Upon leaving the village, it continues in an easterly direction before encircling the village of Ashwell where it then begins to flow towards the north-west. The construction of the Oakham Canal and the Syston and Peterborough Railway resulted in many modifications to the Langham Brook's course in the 19th century that can still be seen through this reach.

It then flows underneath the Birmingham to Peterborough railway line halfway between Wymondham and Whissendine where for a short time it forms the county boundary between Rutland and Leicestershire.
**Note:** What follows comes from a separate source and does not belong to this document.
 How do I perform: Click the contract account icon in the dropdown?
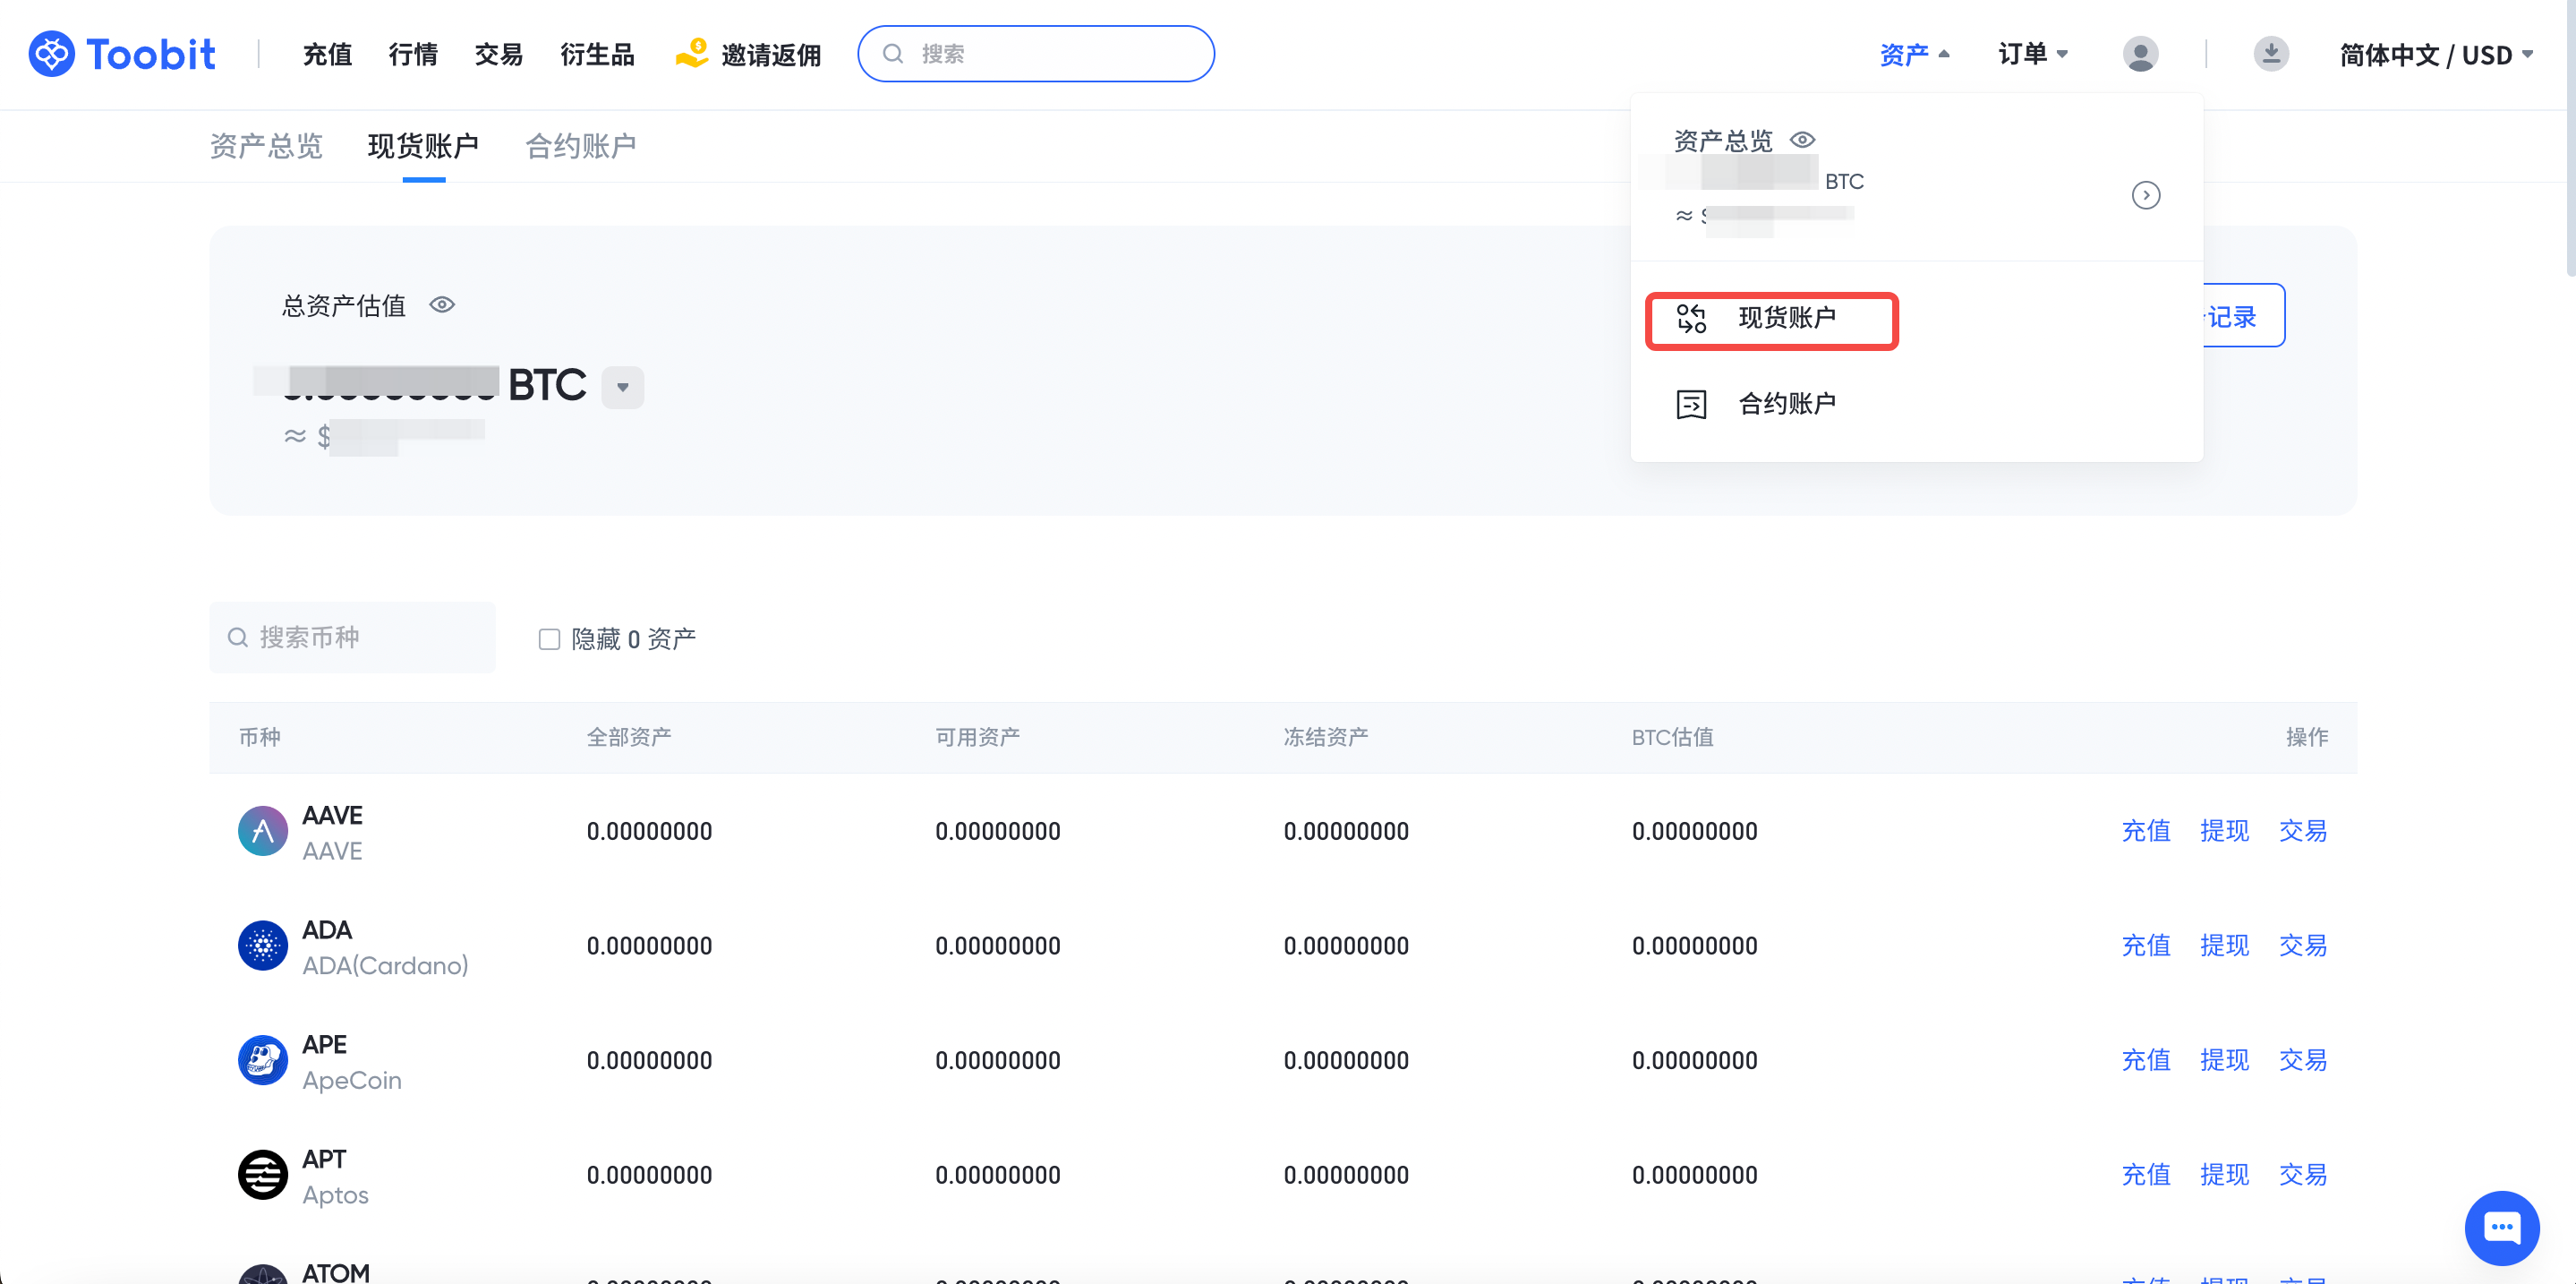point(1691,404)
Soon thereafter, it picks up a small amount of flow from the Whissendine Brook and Somerby Brook before flowing through the grounds of Stapleford Park where it meets the River Eye.

==Status==
For the purposes of monitoring under the Water Framework Directive, the Langham Brook is separated into two sections.

The upper section, running from the source at Cold Overton to the confluence with the Whissendine Brook, had an overall classification of 'Moderate' when assessed in 2016. Factors preventing this section achieving a good status were high levels of phosphate originating from continuous sewage discharge and poor soil management in the surrounding agricultural land.

The lower section is much shorter and runs from the confluence of the Whissendine Brook to where it meets the River Eye. This section also had an overall classification of 'Moderate' in 2016, but had a greater number of issues preventing it from achieving a good status. These include continuous sewage discharge from both the water industry and private septic tanks and poor nutrient management in the surrounding agricultural land.